There's no magic number for how often is too often. For some couples, once a week is great. I would have been pretty happy with that in my past marriage, to be honest. But with my GF, we're "higher" drive, and 5 to 7 times a week makes both of us feel warm and fuzzy.

Has there been a decline during your relationship? How old are you both? How long have you been together and how long married? And do you have kids?

C
_Posted via Mobile Device_


----------



## that_girl (Jul 6, 2011)

Talk about expectations, etc.

But please don't ask for sex. It's suuuuch a turnoff. Ew.


----------



## NiceGuy36 (Feb 22, 2012)

I`m sure she isnt unsatisfied with quality or bored. This isnt a question about that. I phrased it specifically, and I dont "ask" per se, but I am getting "shot down" occasionally. To answer the age, children question too; we are both in our 30s, married about 8 years, have one child. 
_Posted via Mobile Device_


----------



## that_girl (Jul 6, 2011)

Is she healthy? Stressed?

I cannot relate, as Hubs and I have sex almost daily...because we both enjoy it and it's just a part of our lives. We're in late20s/mid 30s and have 2 kids.

What does she do when you just start snugglin and kissing her? Why does she reject you? Have you asked?


----------



## NiceGuy36 (Feb 22, 2012)

It`s totally an issue of what I want quantity vs what she wants quantity. Usually she says she is tired which I believe because she seems tired.
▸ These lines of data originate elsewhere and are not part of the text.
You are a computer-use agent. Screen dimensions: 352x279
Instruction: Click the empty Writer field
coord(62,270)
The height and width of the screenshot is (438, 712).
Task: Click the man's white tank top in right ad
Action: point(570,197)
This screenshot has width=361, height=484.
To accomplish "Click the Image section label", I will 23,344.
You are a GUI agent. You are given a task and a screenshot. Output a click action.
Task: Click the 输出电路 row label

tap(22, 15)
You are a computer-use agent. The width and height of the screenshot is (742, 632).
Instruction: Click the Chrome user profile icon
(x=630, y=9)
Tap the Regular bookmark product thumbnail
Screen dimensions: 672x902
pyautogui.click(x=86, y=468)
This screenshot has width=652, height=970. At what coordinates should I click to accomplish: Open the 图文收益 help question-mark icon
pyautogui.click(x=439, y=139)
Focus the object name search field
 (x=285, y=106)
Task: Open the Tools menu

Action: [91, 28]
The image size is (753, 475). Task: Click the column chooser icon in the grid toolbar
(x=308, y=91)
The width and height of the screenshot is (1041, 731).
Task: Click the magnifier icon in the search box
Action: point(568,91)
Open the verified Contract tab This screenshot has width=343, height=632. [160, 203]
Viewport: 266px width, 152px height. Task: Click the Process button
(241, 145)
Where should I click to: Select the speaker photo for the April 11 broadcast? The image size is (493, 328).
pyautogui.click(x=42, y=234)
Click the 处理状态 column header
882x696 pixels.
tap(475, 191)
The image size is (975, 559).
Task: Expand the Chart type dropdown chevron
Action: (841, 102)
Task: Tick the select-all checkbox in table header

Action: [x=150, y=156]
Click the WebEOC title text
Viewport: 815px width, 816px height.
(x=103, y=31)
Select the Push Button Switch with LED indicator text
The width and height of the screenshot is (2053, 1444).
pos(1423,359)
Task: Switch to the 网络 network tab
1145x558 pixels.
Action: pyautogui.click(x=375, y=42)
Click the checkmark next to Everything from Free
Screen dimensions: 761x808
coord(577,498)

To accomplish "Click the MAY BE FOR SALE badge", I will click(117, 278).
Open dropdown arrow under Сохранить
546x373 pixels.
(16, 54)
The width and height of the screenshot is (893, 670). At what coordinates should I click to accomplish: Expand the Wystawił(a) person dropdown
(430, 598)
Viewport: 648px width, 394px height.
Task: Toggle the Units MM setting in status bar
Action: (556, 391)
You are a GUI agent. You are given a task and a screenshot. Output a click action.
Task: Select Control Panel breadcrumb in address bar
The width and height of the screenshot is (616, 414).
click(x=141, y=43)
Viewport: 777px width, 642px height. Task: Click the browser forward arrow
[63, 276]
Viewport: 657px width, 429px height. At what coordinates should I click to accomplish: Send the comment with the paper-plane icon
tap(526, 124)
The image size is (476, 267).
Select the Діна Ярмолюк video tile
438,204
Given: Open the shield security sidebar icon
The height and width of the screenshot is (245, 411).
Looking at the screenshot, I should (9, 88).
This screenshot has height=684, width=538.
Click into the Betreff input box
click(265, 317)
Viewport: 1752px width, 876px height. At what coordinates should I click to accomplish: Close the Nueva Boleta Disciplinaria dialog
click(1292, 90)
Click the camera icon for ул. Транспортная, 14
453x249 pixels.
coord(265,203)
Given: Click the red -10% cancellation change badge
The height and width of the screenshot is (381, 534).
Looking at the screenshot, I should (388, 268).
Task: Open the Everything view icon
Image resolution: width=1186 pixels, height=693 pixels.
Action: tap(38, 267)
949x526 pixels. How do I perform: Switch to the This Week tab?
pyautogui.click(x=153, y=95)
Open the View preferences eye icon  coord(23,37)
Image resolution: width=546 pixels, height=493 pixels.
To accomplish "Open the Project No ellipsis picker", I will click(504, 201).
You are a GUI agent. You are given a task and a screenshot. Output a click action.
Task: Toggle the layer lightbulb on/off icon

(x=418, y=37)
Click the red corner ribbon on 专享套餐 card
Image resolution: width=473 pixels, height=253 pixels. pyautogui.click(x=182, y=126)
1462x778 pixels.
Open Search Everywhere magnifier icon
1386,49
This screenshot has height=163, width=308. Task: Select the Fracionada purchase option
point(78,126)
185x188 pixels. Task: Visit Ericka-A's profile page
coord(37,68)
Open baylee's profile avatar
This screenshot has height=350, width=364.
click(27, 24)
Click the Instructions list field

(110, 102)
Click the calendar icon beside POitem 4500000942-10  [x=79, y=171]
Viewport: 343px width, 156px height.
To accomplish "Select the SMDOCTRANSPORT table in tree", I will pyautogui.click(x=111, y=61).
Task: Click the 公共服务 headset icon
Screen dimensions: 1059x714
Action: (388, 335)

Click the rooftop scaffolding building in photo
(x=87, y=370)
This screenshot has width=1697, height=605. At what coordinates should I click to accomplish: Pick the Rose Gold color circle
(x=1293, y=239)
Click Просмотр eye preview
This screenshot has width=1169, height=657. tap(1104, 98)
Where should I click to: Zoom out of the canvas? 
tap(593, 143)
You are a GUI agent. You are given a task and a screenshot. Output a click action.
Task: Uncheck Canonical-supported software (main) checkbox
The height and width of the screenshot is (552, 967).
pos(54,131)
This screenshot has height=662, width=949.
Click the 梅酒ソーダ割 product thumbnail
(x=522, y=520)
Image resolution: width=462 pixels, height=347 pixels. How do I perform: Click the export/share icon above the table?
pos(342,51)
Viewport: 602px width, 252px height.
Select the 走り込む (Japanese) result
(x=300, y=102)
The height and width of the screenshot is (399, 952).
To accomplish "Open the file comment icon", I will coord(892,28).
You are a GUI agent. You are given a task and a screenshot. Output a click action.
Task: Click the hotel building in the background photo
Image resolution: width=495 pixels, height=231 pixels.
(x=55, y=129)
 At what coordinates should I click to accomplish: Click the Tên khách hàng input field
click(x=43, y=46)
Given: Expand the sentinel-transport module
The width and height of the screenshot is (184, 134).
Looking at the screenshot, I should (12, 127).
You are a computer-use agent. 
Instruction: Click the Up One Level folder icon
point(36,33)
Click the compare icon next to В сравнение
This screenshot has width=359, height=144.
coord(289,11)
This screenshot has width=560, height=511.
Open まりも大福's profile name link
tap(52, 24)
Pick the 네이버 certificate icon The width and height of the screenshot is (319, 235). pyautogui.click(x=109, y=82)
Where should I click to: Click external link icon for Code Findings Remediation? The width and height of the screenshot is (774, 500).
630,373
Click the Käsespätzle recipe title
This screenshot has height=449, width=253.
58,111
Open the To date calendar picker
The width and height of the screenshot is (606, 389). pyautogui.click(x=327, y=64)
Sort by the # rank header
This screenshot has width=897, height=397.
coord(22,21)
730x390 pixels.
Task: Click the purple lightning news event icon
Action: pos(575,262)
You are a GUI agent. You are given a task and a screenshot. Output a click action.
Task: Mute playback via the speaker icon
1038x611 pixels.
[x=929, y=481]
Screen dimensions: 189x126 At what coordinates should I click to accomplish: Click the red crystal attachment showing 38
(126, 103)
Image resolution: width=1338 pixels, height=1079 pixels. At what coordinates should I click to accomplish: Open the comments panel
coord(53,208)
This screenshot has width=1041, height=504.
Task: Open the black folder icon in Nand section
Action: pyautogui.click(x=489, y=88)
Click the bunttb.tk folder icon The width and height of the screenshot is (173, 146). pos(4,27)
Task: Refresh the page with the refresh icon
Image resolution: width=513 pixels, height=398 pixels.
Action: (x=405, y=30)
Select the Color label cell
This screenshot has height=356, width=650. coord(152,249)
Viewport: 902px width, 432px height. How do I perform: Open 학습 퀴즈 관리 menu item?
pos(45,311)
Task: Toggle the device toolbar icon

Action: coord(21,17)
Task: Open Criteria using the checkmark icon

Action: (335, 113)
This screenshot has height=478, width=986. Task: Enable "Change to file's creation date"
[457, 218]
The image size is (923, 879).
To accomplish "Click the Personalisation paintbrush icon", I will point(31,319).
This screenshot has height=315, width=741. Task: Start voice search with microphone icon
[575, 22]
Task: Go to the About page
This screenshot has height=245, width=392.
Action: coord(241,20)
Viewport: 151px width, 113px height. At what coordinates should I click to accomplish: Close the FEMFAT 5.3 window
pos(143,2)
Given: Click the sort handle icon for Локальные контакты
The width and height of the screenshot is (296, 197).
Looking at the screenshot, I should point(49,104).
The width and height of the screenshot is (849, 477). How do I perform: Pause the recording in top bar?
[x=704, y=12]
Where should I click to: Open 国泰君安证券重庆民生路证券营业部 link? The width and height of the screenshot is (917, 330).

I`m kind of just looking to find out if I am being unreasonable by wanting more than she does. To me, I kind of feel like she isnt caring about my needs, and that bothers me as much as the lack of number of number of times does.
_Posted via Mobile Device_


----------



## NiceGuy36 (Feb 22, 2012)

To answer the other part of your question Chat Girl, she is reasonably healthy and I dont think she is too stressed out.
_Posted via Mobile Device_


----------



## that_girl (Jul 6, 2011)

You didn't answer my questions...

But ok. So she isn't caring about your needs. Are you caring about hers?


----------



## NiceGuy36 (Feb 22, 2012)

Sorry I didnt answer the rest of your ? Chat Girl.  So, she just usually says she is either tired which is around bed time, or during the day, that she isnt interested at that time. I guess I feel like I am expected to just accept her schedule without the compromise I feel she should give on my behalf to make me happy, and so that is why I asked the original question that I asked. I feel like this is unfair to me, and want to know if my high-sex needs are unreasonable before making a larger issue of it.
_Posted via Mobile Device_


----------



## PBear (Nov 16, 2010)

Was your sex life more frequent in the past?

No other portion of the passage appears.